IHS Holding Limited and MTN Group Limited: IPO adds financial flexibility to IHS Holding and MTN Group
On 4 October, IHS Holding Limited (B2 negative), a leading independent mobile tower
operator operating in Africa, Latin America and the Middle East, announced it is pursuing an
initial public offering (IPO) on the New York Stock Exchange, which is expected to raise up
to $432 million of new capital for IHS. The planned IPO is credit positive for IHS because
it will provide access to the equity market, strengthen its balance sheet and increase its
cash balances toward $1 billion, providing the company with sizeable funds to continue to
diversify its business outside of its main market Nigeria (B2 negative). It will also be credit
positive for MTN Group Limited (MTN, Ba2 negative), which owns 29% of IHS, because it
will allow MTN to achieve its stated objective of reducing its stake in IHS over time, reducing
debt and simplifying the group’s portfolio.

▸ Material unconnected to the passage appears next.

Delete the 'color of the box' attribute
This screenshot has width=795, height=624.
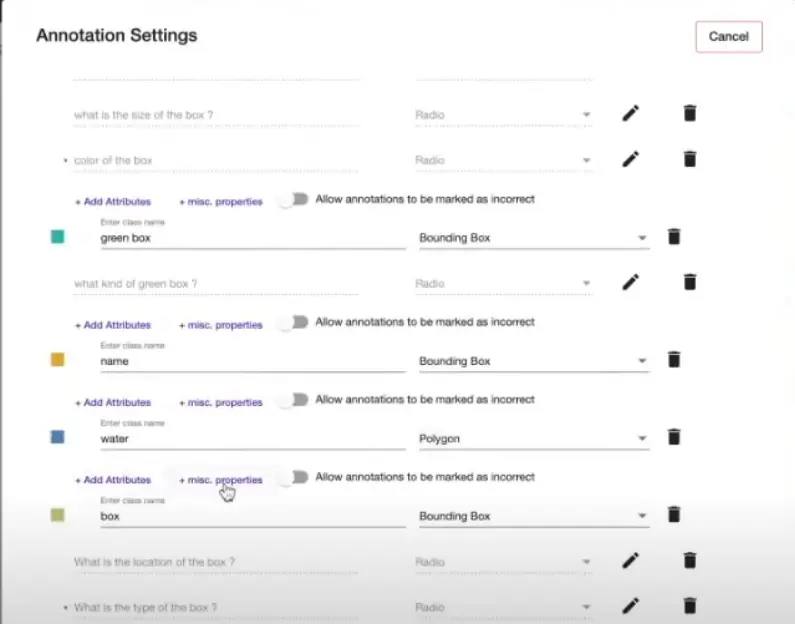point(689,159)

While IHS’s credit metrics and business profile are better than the B2 rating implies, IHS's
credit quality is constrained by the sovereign risks of Nigeria, reflected by the B2 government
bond rating and foreign currency ceiling of B2. This is because of the high concentration
of IHS's cash flow (around 78% of 2020 EBITDA) and the elevated risks associated with
operating in Nigeria, such as the repatriation of cash flow offshore, which has been difficult
for some companies, at times.
IHS’s financial capacity to pursue sizeable acquisitions is already large, with cash balances
of $542 million, a $245 million undrawn revolving credit facility and sizeable headroom
between Moody’s adjusted gross debt/EBITDA of 2.9x as of 30 June 2021 and the downgrade trigger of 5.5x. Following the IPO, the additional equity proceeds will boost the cash balance toward $1 billion. Despite this sizable debt capacity, IHS’s financial policy will remain unchanged with the company maintaining its conservative net debt/EBITDA target of
between 3x and 4x (2.2x reported as of 30 June 2021, pro forma including acquisitions) and
not paying dividends.
The prospectus states that the IPO proceeds would be used for general corporate purposes,
including acquisitions, though at present there are none contemplated beyond the recently
signed and announced TIM Fiber acquisition in Brazil. Over the past 18 months, IHS has been
growing its operational footprint, acquiring tower businesses in Latin America and the Middle
East regions, which account for around 8% of pro forma 2020 revenue, followed by 21%
from four African operations and 71% from the Nigerian operations.
We expect IHS to continue to focus its attention on expanding its operations in the Latin
American and Middle Eastern markets, which will over time reduce its reliance on cash flow
from Nigeria, thereby lowering its credit exposure to the country. Such diversification is illustrated by IHS's announcement on 6 October 2021 to partner with the Egyptian Ministry of Communications to potentially roll outup to 5,800 build to suit towers in the country over three years.
For MTN, selling a portion of its 29% stake in IHS over time forms a key part of the company’s plan to raise $1.7 billion from asset disposals over the next 3-5 years. At the time of listing, MTN plans to sell a moderate 1.5% of its holding in IHS, which we expect
would raise c. $30 million. While the initial amount is immaterial in the context of MTN’s asset disposal program, owning a substantial stake in publicly listed IHS will improve MTN’s financial flexibility and allow it to sell down more, if and when required to reduce debt
and maintain its conservative financial policy while meeting its investment objectives.
As of 30 June 2021, MTN’s holding company reported net debt/EBITDA reduced to 1.4x from 2.2x six months earlier, thereby meeting the company’s announced aim to reduce holding company leverage below 1.5x. Despite meeting the deleveraging target, we
understand the company’s near term priority remains to reduce debt further before using excess cash for shareholder returns.